Quentin, de son côté, est logiquement moins affecté par la situation : il sait qu’il aura droit à un remboursement malgré l’avance de certains frais. Mais il observe des situations particulières, que les Coréens ont probablement du mal à gérer sereinement. « Les ordonnances sont à usage unique, constate-t-il par exemple. À chaque fois que je suis obligé d’aller voir un médecin pour qu’il me fasse une ordonnance, j’ai une semaine pour aller acheter les médicaments dans une pharmacie, sinon si je dépasse le délai je dois retourner chez un médecin. » A cette situation inhabituelle pour lui, s’ajoutent d’autres difficultés, notamment la prise en charge partielle du prix des consultations : « avec l’assurance française, tout est remboursé, mais avec une assurance coréenne ce serait seulement 60 % ».

Un accès aux soins souvent problématique

Mais l’essentiel n’est parfois pas là, car le coût prohibitif des consultations se double parfois d’une grande difficulté à obtenir un rendez-vous. Pour Sabrina par exemple, il a fallu attendre six mois pour obtenir son prochain rendez-vous… Le problème financier et celui de l’accès aux soins sont d’ailleurs intimement liés, dans son cas notamment : « Avant, quand le médecin faisait ses consultations à la clinique, je payais 250 dirhams. Maintenant que c’est à l’hôpital, je ne paie que 70 dirhams… mais on ne me donne pas de rendez-vous ! »

Sabrina sait que des associations dédiées au diabète assurent une prise en charge alternative au Maroc. Elle a voulu en rejoindre une, mais l’adhésion est liée aux conditions de vie de la personne, qui doit se trouver en situation de précarité – ce que l’association vérifie en visitant le domicile du demandeur. Sabrina raconte avec un air désespéré qu’elle n’a jamais reçu la visite tant attendue… « Tu peux donc faire partie de l’association mais ne jamais en bénéficier ». Elle explique que certains membres de l’association bénéficient d’une prise en charge supplémentaire à celle qui est octroyée par l’Etat marocain. Ils sont notamment exemptés de certains frais de consultations et de traitement…

S’impliquer dans l’associatif pour favoriser la sensibilisation

Pendant ce temps en Mauritanie, Floriane s’implique activement dans la lutte contre le diabète. Elle développe le projet d’ouvrir un centre d’aide aux personnes diabétiques – « encore sur le papier » – et collabore avec des associations de personnes diabétiques. « Je travaille avec les présidentes de deux associations. Ici on n’a pas de prise en charge, personne ne fait attention au sucre, à ce qui est gras ou en rapport avec le poids, alors que de mon côté j’ai pris conscience de la nécessité de s’informer pour lutter contre le diabète. Je voulais prendre cette initiative pour sensibiliser les gens, et leur dire que c’est une vraie maladie, dont on peut mourir ! »

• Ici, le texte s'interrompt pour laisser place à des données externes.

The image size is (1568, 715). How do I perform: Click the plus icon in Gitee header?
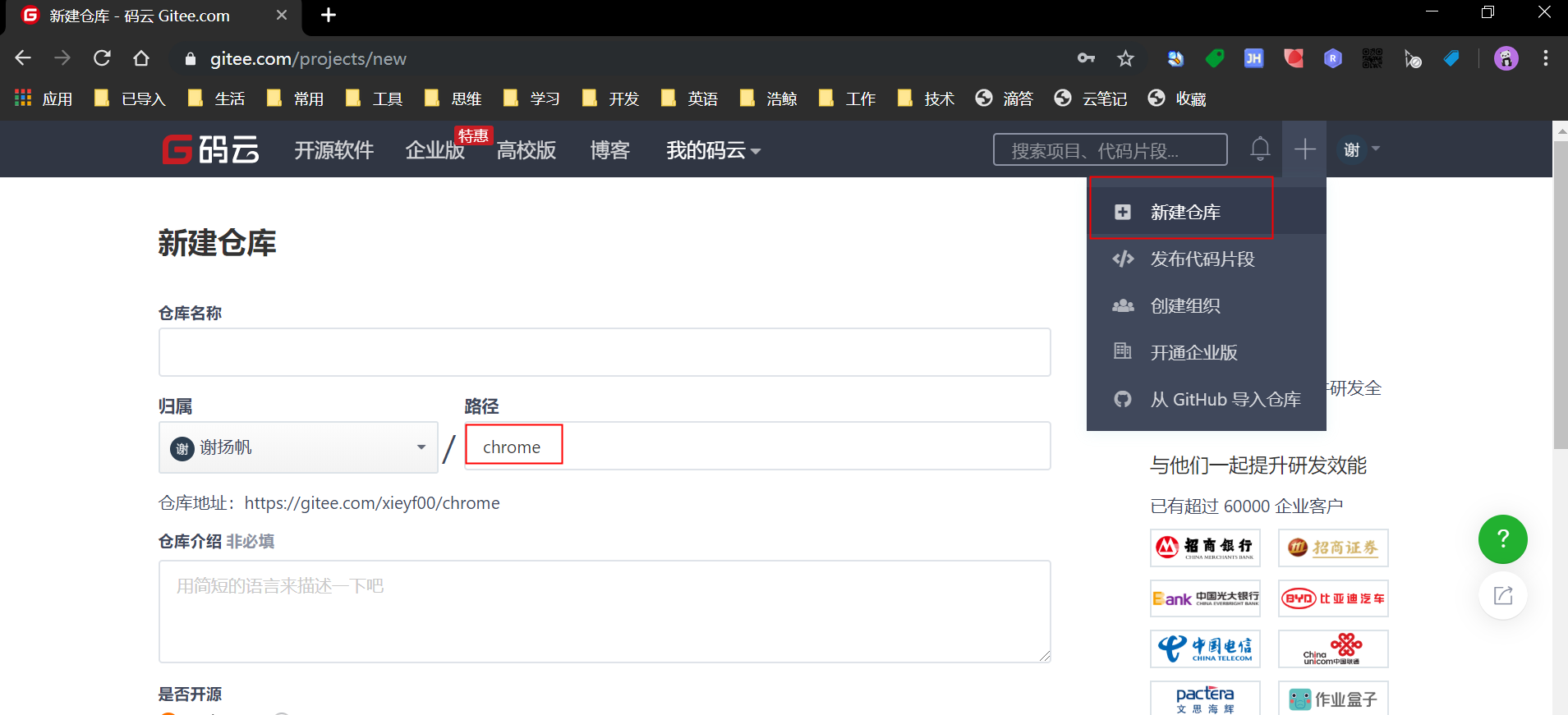1304,149
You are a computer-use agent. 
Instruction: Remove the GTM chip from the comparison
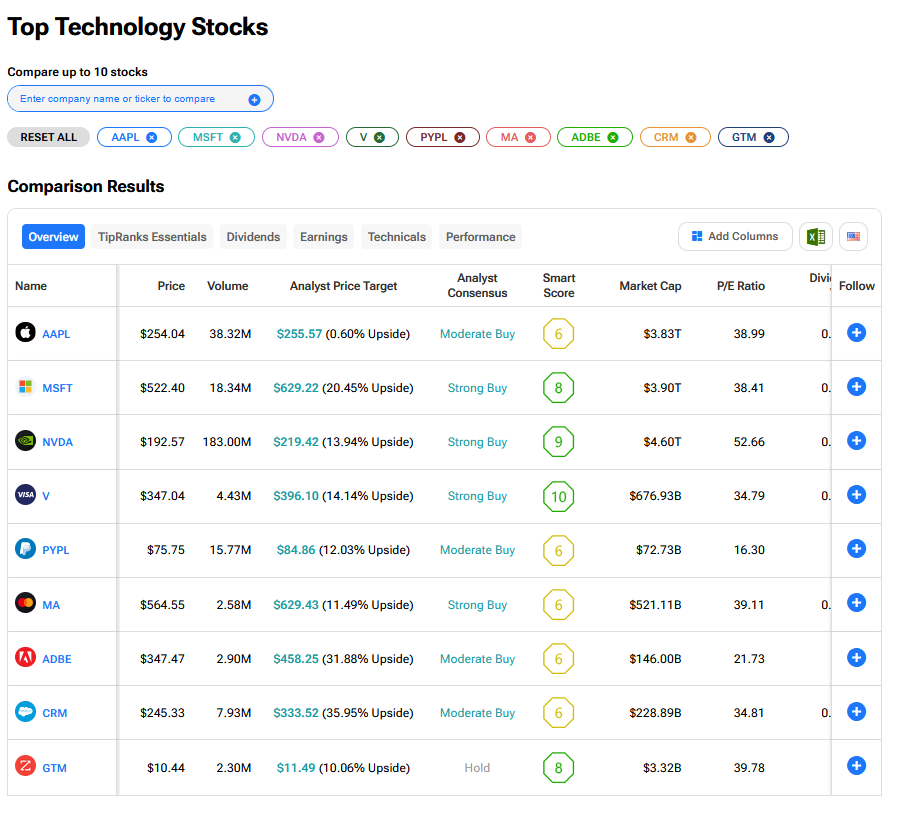769,138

Un long chemin au service d’une meilleure connaissance du diabète. Un chemin sur lequel Sabrina, Quentin et Floriane savent que les pays où ils vivent doivent s’engager, sous peine de laisser les personnes diabétiques passer à côté des progrès notoires dans la lutte contre la maladie…

Les propos des interviewés n’engagent qu’eux-mêmes.